EditRipening Peaches at Home

  1. Remove the peaches from the container you brought them home in. Peaches shouldn't remain stacked in a bucket or container and you shouldn't leave them in plastic. A plastic bag will trap moisture and cause the peaches the spoil faster.[11]
  2. Place the peaches in a single layer into a paper bag. Loosely close the top of the bag and set the peaches on the counter at room temperature. The peaches will release ethylene gas which will cause the fruit to ripen. Open the bag and check the peaches after 24 hours to see if they're soft and ripe.[12]

    • Avoid putting the peaches in the refrigerator or in a hot room. These extreme temperatures won't help the peaches ripen.

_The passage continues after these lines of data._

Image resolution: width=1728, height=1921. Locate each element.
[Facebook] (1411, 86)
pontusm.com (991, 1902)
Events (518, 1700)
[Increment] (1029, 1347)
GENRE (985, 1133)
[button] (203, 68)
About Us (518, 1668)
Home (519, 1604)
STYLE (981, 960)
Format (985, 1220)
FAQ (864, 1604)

  3. Use the peaches as soon as they're soft. Since peaches will quickly begin to turn mushy once they're soft, it's important to use them as they ripen. Slice and eat the ripe peaches, bake with them, make peach jam, or freeze sliced peaches for later.

    • If you'd like to enjoy the taste of ripe peaches year round, slice and can the fruit.


  • If you're picking peaches at the orchard, bring hats, bottles of water, and wear sunscreen.
  • Most grocery stores and farm stands don't want you squeezing or handling the fruit too much, so ask if you'd like to feel the peaches.